Website of the project with examples and tutorials:
https://malucalle.github.io/coda4microbiome/
Understanding the role of the microbiome in human health and how it can be modulated is becoming increasingly relevant for preventive medicine and for the medical management of chronic diseases (Calle 2019). High-throughput sequencing technologies has boosted microbiome research but the compositional nature of microbiome data is a major challenge for their analysis.
Microbiome count data is compositional since their total are constrained by the sequencing depth. Relative abundances (proportions) are obviously constraint by a sum equal to one. This total constraint induces strong dependencies among the observed abundances of the different taxa. In fact, nor the absolute abundance (read counts) nor the relative abundance (proportion) of one taxon alone are informative of the real abundance of the taxon in the environment. Instead, they provide information on the relative measure of abundance when compared to the abundance of other taxa in the same sample.
We introduce a new package, coda4microbiome, that aims to bridge the gap between microbiome research and compositional data analysis (CoDA).
Our package provides a set of functions to explore and study microbiome data within the CoDA framework, with a special focus on identification of microbial signatures that can serve as biomarkers of disease risk and prognostic.
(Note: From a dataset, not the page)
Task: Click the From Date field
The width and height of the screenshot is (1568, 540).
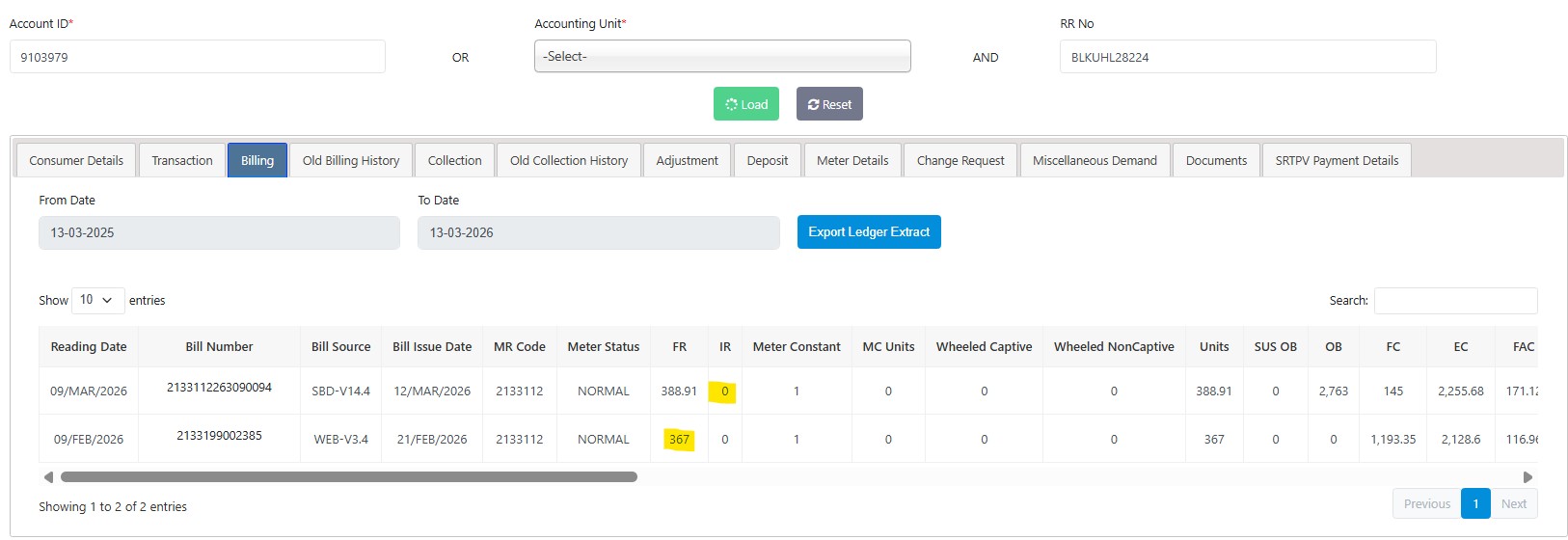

Their prediction accuracy relies on the selection of the taxa that constitute the signature, which is challenging given the sparsity, multivariate and compositional inherent characteristics of microbiome data (Susin et al. 2020).
coda4microbiome performs variable selection through penalized regression in cross-sectional studies, with both binary and continuous outcome. In addition, the package incorporates a new approach for the analysis of longitudinal microbiome studies with a binary outcome.
Penalized regression implementation relies on the function
cv.glmnet()
from the R package glmnet
(Friedman et al. 2010) adapted to CoDA by using all pairwise log-ratios
of the variables (Bates and Tibshirani, 2018). The results are expressed
as the (weighted) balance between two groups of taxa, those that
contribute positively to the microbial signature and those that
contribute negatively (Susin et al. 2020).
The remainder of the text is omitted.